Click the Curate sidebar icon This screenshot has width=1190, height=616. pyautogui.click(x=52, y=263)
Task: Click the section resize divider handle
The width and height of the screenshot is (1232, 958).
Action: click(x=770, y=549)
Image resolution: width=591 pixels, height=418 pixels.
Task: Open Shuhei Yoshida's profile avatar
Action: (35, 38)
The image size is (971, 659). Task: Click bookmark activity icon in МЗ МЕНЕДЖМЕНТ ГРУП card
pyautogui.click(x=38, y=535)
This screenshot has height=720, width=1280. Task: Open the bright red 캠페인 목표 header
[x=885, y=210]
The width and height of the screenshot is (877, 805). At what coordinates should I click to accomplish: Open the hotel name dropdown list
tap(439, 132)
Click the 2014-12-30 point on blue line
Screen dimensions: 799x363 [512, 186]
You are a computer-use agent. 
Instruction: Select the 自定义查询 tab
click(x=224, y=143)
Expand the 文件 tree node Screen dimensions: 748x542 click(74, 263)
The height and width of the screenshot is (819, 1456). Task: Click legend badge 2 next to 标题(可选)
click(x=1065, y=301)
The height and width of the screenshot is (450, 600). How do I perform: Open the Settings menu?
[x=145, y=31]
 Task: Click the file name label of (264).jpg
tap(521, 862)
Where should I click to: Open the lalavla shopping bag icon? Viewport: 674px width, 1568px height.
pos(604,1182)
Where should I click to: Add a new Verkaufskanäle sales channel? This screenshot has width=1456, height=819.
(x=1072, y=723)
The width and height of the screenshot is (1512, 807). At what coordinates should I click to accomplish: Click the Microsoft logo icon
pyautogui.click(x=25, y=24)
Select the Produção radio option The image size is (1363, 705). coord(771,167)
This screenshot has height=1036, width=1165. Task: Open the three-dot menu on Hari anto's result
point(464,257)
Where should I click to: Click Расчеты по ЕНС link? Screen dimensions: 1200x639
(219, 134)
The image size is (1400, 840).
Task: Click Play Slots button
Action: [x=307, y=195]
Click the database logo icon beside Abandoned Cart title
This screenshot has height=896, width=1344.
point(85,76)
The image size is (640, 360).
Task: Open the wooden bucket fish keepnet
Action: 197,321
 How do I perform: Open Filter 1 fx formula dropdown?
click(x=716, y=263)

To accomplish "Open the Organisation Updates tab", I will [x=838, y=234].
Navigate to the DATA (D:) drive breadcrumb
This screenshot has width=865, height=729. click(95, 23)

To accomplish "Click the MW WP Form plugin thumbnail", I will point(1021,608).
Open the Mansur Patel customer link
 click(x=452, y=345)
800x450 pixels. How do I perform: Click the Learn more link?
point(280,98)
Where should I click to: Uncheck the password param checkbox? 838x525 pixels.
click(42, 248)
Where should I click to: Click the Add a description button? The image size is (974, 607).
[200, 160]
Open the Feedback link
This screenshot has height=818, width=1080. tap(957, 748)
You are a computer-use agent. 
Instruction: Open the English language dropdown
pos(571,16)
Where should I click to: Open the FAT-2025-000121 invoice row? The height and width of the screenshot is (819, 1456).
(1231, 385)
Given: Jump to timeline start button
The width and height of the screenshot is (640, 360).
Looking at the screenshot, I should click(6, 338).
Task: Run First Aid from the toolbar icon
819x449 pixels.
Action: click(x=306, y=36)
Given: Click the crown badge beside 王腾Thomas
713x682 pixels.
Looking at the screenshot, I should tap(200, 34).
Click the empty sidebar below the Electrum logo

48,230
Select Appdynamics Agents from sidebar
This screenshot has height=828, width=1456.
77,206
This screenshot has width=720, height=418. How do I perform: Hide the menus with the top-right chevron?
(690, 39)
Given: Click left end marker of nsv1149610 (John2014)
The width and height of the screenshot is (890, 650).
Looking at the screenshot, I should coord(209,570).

★ ★ ★ ★ ★

Rewrite every line of the items above as a Markdown table with the columns Row and Text. Number the rows in order and skip blank lines.

| Row | Text |
|---|---|
| 1 | Click the Curate sidebar icon This screenshot has width=1190, height=616. pyautogui.click(x=52, y=263) |
| 2 | Task: Click the section resize divider handle |
| 3 | The width and height of the screenshot is (1232, 958). |
| 4 | Action: click(x=770, y=549) |
| 5 | Image resolution: width=591 pixels, height=418 pixels. |
| 6 | Task: Open Shuhei Yoshida's profile avatar |
| 7 | Action: (35, 38) |
| 8 | The image size is (971, 659). Task: Click bookmark activity icon in МЗ МЕНЕДЖМЕНТ ГРУП card |
| 9 | pyautogui.click(x=38, y=535) |
| 10 | This screenshot has height=720, width=1280. Task: Open the bright red 캠페인 목표 header |
| 11 | [x=885, y=210] |
| 12 | The width and height of the screenshot is (877, 805). At what coordinates should I click to accomplish: Open the hotel name dropdown list |
| 13 | tap(439, 132) |
| 14 | Click the 2014-12-30 point on blue line |
| 15 | Screen dimensions: 799x363 [512, 186] |
| 16 | You are a computer-use agent.  |
| 17 | Instruction: Select the 自定义查询 tab |
| 18 | click(x=224, y=143) |
| 19 | Expand the 文件 tree node Screen dimensions: 748x542 click(74, 263) |
| 20 | The height and width of the screenshot is (819, 1456). Task: Click legend badge 2 next to 标题(可选) |
| 21 | click(x=1065, y=301) |
| 22 | The height and width of the screenshot is (450, 600). How do I perform: Open the Settings menu? |
| 23 | [x=145, y=31] |
| 24 |  Task: Click the file name label of (264).jpg |
| 25 | tap(521, 862) |
| 26 | Where should I click to: Open the lalavla shopping bag icon? Viewport: 674px width, 1568px height. |
| 27 | pos(604,1182) |
| 28 | Where should I click to: Add a new Verkaufskanäle sales channel? This screenshot has width=1456, height=819. |
| 29 | (x=1072, y=723) |
| 30 | The width and height of the screenshot is (1512, 807). At what coordinates should I click to accomplish: Click the Microsoft logo icon |
| 31 | pyautogui.click(x=25, y=24) |
| 32 | Select the Produção radio option The image size is (1363, 705). coord(771,167) |
| 33 | This screenshot has height=1036, width=1165. Task: Open the three-dot menu on Hari anto's result |
| 34 | point(464,257) |
| 35 | Where should I click to: Click Расчеты по ЕНС link? Screen dimensions: 1200x639 |
| 36 | (219, 134) |
| 37 | The image size is (1400, 840). |
| 38 | Task: Click Play Slots button |
| 39 | Action: [x=307, y=195] |
| 40 | Click the database logo icon beside Abandoned Cart title |
| 41 | This screenshot has height=896, width=1344. |
| 42 | point(85,76) |
| 43 | The image size is (640, 360). |
| 44 | Task: Open the wooden bucket fish keepnet |
| 45 | Action: 197,321 |
| 46 |  How do I perform: Open Filter 1 fx formula dropdown? |
| 47 | click(x=716, y=263) |
| 48 | To accomplish "Open the Organisation Updates tab", I will [x=838, y=234]. |
| 49 | Navigate to the DATA (D:) drive breadcrumb |
| 50 | This screenshot has width=865, height=729. click(95, 23) |
| 51 | To accomplish "Click the MW WP Form plugin thumbnail", I will point(1021,608). |
| 52 | Open the Mansur Patel customer link |
| 53 |  click(x=452, y=345) |
| 54 | 800x450 pixels. How do I perform: Click the Learn more link? |
| 55 | point(280,98) |
| 56 | Where should I click to: Uncheck the password param checkbox? 838x525 pixels. |
| 57 | click(42, 248) |
| 58 | Where should I click to: Click the Add a description button? The image size is (974, 607). |
| 59 | [200, 160] |
| 60 | Open the Feedback link |
| 61 | This screenshot has height=818, width=1080. tap(957, 748) |
| 62 | You are a computer-use agent.  |
| 63 | Instruction: Open the English language dropdown |
| 64 | pos(571,16) |
| 65 | Where should I click to: Open the FAT-2025-000121 invoice row? The height and width of the screenshot is (819, 1456). |
| 66 | (1231, 385) |
| 67 | Given: Jump to timeline start button |
| 68 | The width and height of the screenshot is (640, 360). |
| 69 | Looking at the screenshot, I should click(6, 338). |
| 70 | Task: Run First Aid from the toolbar icon |
| 71 | 819x449 pixels. |
| 72 | Action: click(x=306, y=36) |
| 73 | Given: Click the crown badge beside 王腾Thomas |
| 74 | 713x682 pixels. |
| 75 | Looking at the screenshot, I should tap(200, 34). |
| 76 | Click the empty sidebar below the Electrum logo |
| 77 | 48,230 |
| 78 | Select Appdynamics Agents from sidebar |
| 79 | This screenshot has height=828, width=1456. |
| 80 | 77,206 |
| 81 | This screenshot has width=720, height=418. How do I perform: Hide the menus with the top-right chevron? |
| 82 | (690, 39) |
| 83 | Given: Click left end marker of nsv1149610 (John2014) |
| 84 | The width and height of the screenshot is (890, 650). |
| 85 | Looking at the screenshot, I should coord(209,570). |